Overture Buildings using DuckDB#
Overture Maps has a building footprints dataset that contains “2.35B conflated building footprints from OSM, Esri Community Maps, Microsoft ML Building Footprints, and Google Open Buildings”. We can subset their dataset efficiently with DuckDB using the following function.
import duckdb
from pathlib import Path
THEME_MAP = {
"locality": "admins",
"locality_area": "admins",
"administrative_boundary": "admins",
"building": "buildings",
"building_part": "buildings",
"place": "places",
"segment": "transportation",
"connector": "transportation",
"infrastructure": "base",
"land": "base",
"land_use": "base",
"water": "base",
}
def overture_buildings(
bbox: tuple[float, float, float, float],
overture_type: str,
dst_parquet: str | Path,
) -> None:
"""Query a subset of Overture's buildings data and save it as a GeoParquet file.
Parameters
----------
bbox : tuple
A tuple of floats representing the bounding box of the area of interest
in the format (xmin, ymin, xmax, ymax) and 4326 coordinate reference system.
overture_type : str
The type of Overture data to query. Valid options are:
- ``locality``
- ``locality_area``
- ``administrative_boundary``
- ``building``
- ``building_part``
- ``place``
- ``segment``
- ``connector``
- ``infrastructure``
- ``land``
- ``land_use``
- ``water``
dst_parquet : str or Path
The path to the output GeoParquet file.
"""
s3_region = "us-west-2"
base_url = f"s3://overturemaps-{s3_region}/release"

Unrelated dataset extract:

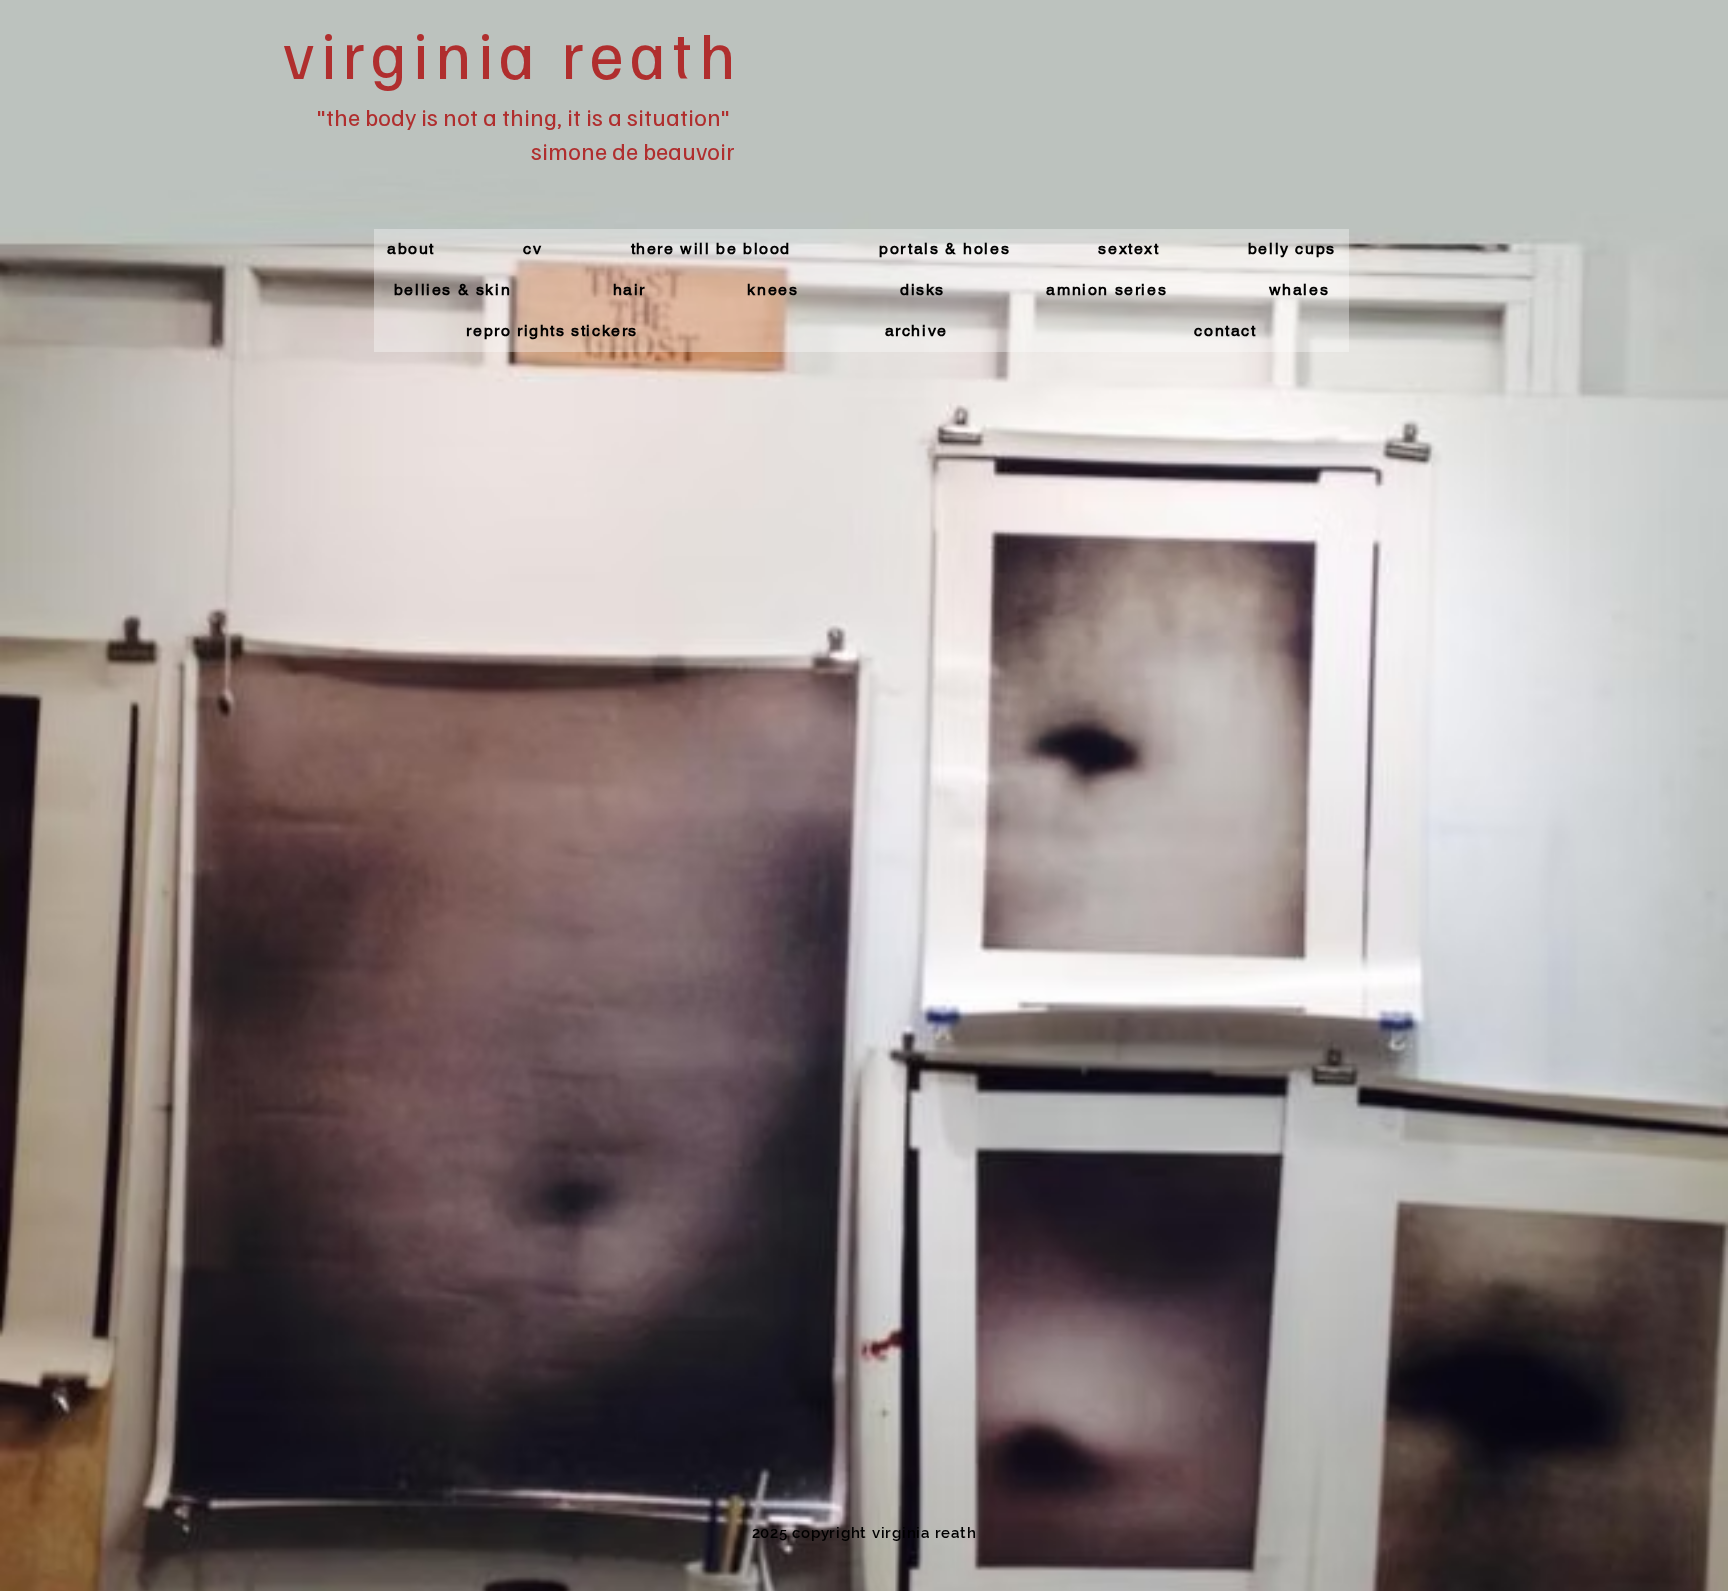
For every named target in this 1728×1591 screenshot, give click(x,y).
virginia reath (512, 52)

version = "2024-04-16-beta.0"
if overture_type not in THEME_MAP:
raise ValueError(f"Valid Overture types are: {list(THEME_MAP)}")
theme = THEME_MAP[overture_type]
remote_path = f"{base_url}/{version}/theme={theme}/type={overture_type}/*"
conn = duckdb.connect()
conn.execute("INSTALL httpfs;")
conn.execute("INSTALL spatial;")
conn.execute("LOAD httpfs;")
conn.execute("LOAD spatial;")
conn.execute(f"SET s3_region='{s3_region}';")
read_parquet = f"read_parquet('{remote_path}', filename=true, hive_partitioning=1);"
conn.execute(f"CREATE OR REPLACE VIEW data_view AS SELECT * FROM {read_parquet}")
query = f"""
SELECT
data.*,
FROM data_view AS data
WHERE data.bbox.xmin <= {bbox[2]} AND data.bbox.xmax >= {bbox[0]}
AND data.bbox.ymin <= {bbox[3]} AND data.bbox.ymax >= {bbox[1]}
"""
file = str(Path(dst_parquet).resolve())
conn.execute(f"COPY ({query}) TO '{file}' WITH (FORMAT PARQUET);")
conn.close()
# Manhattan bbox
bbox_example = (-74.02169, 40.696423, -73.891338, 40.831263)
overture_buildings(bbox_example, "building", "nyc_buildings_subset.parquet")
You can read the GeoParquet file with GeoPandas using the following code snippet:
import geopandas as gpd
import pandas as pd
import shapely.wkb
manhatten = pd.read_parquet("nyc_buildings_subset.parquet")
manhatten = gpd.GeoDataFrame(
manhatten.drop(columns="geometry"),
geometry=shapely.wkb.loads(manhatten["geometry"]),
crs=4326,
)